AXA France a adopté la même approche. Son directeur marketing, digital et service clients, Antoine Denoix, confie : « Depuis deux ans, nous avons une petite équipe dédiée aux start-up et à l’économie collaborative. Il a fallu recruter des personnes externes pour travailler avec elles, car ce n’était pas naturel pour AXA France d’avoir un dialogue avec de toutes jeunes entreprises. » BlaBlaCar, spécialiste du covoiturage,
fait partie des plates-formes qui ont choisi cet assureur
. « Par défaut, les covoitureurs sont couverts par la responsabilité civile du conducteur, comme lorsque l’on roule avec un ami ou un voisin. Or il y avait des besoins spécifiques en termes de garantie », souligne Gwenaël Moy, responsable de l’assurance chez BlaBlaCar. « On s’est par exemple aperçu qu’il y avait un problème en cas d’immobilisation du véhicule : les assureurs prenaient en charge le conducteur mais parfois pas les passagers. AXA nous a aidés à résoudre cela avec une assurance qui garantit l’arrivée à destination de tous les passagers en cas d’accident. »

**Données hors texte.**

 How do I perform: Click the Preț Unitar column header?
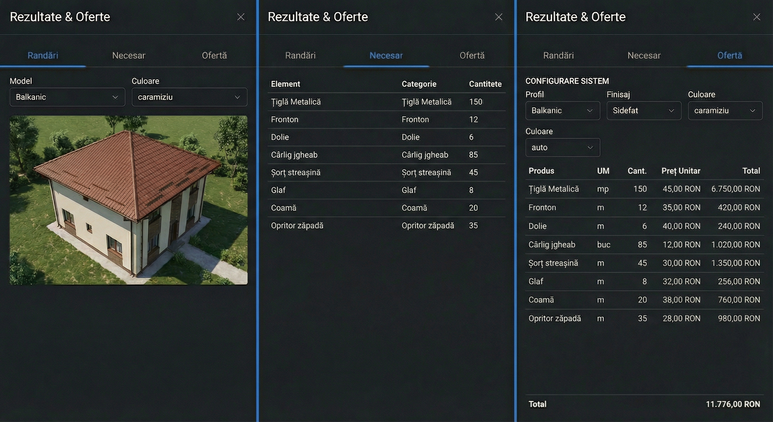pyautogui.click(x=681, y=171)
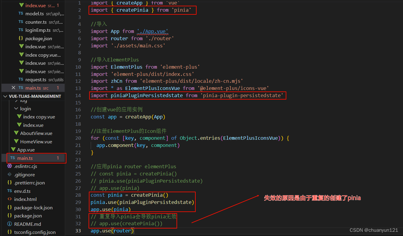
Task: Click the info icon beside README.md
Action: pyautogui.click(x=9, y=224)
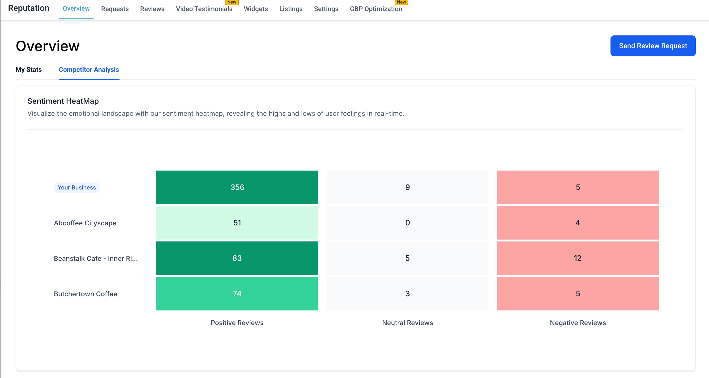Viewport: 709px width, 378px height.
Task: Switch to the Reviews tab
Action: pyautogui.click(x=152, y=9)
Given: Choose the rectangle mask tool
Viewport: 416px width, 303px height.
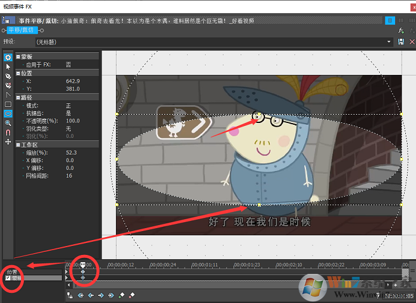Looking at the screenshot, I should pyautogui.click(x=8, y=104).
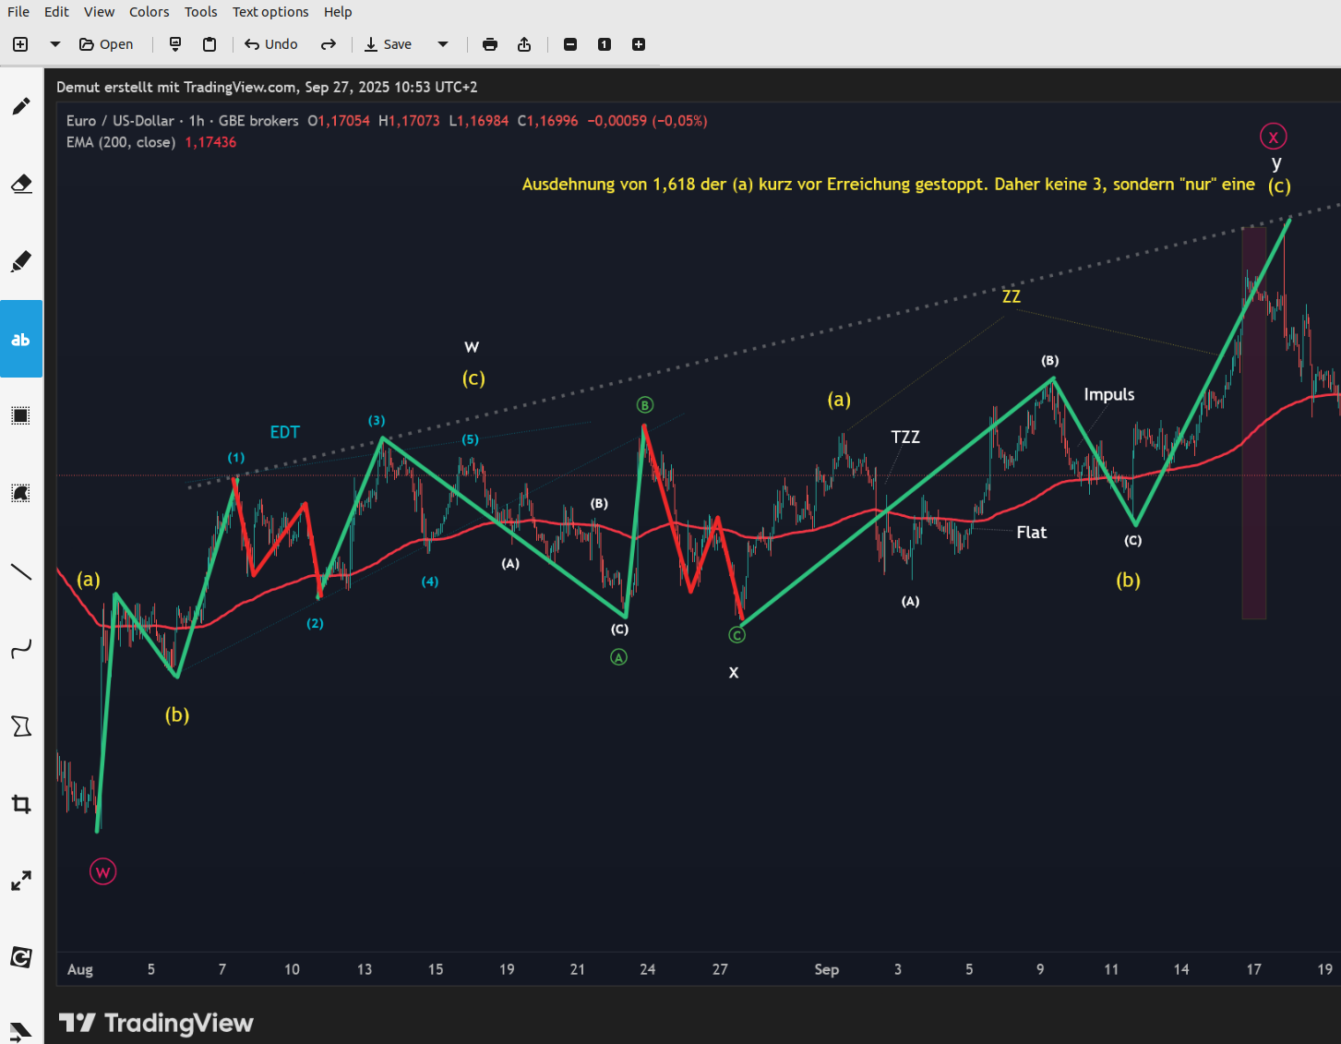Viewport: 1341px width, 1044px height.
Task: Pick the free-form selection tool
Action: [21, 494]
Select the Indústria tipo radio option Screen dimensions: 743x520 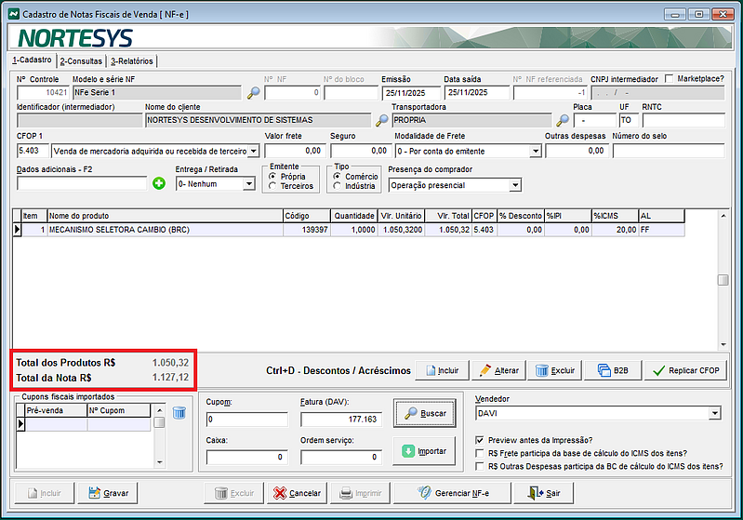pos(338,186)
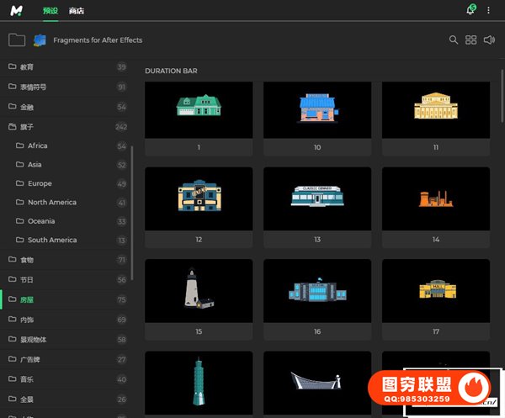
Task: Click the Fragments for After Effects pack icon
Action: coord(40,40)
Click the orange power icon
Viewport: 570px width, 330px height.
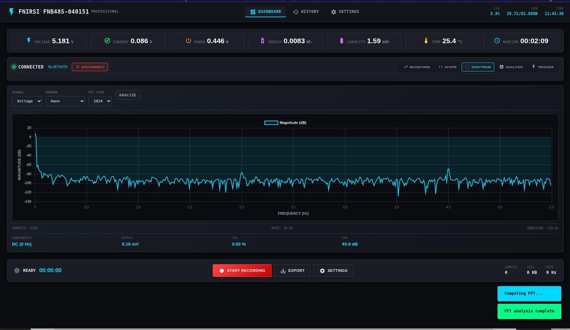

Des propositions adaptées au fil de l’eau
De son côté,
Drivy, service de location de voitures entre particuliers
, a été l’un des premiers acteurs de l’économie collaborative à travailler avec Allianz. « Les voitures sont assurées à l’année par des particuliers. Pour une location sur Drivy, il faut remettre une assurance dessus. Ecrire un contrat qui dit “cette assurance vient remplacer une assurance existante”, ça n’existait pas ailleurs », souligne Pierre Beret, directeur risque et assurance de la start-up. La principale difficulté pour les assureurs est de devoir réfléchir à une offre avec très peu de recul sur la sinistralité et peu de données au départ. La route vers le contrat idéal peut parfois être longue, les plates-formes de l’économie collaborative évoluant à vive allure. Des points sont organisés régulièrement entre jeunes pousses et assureurs pour affiner les garanties.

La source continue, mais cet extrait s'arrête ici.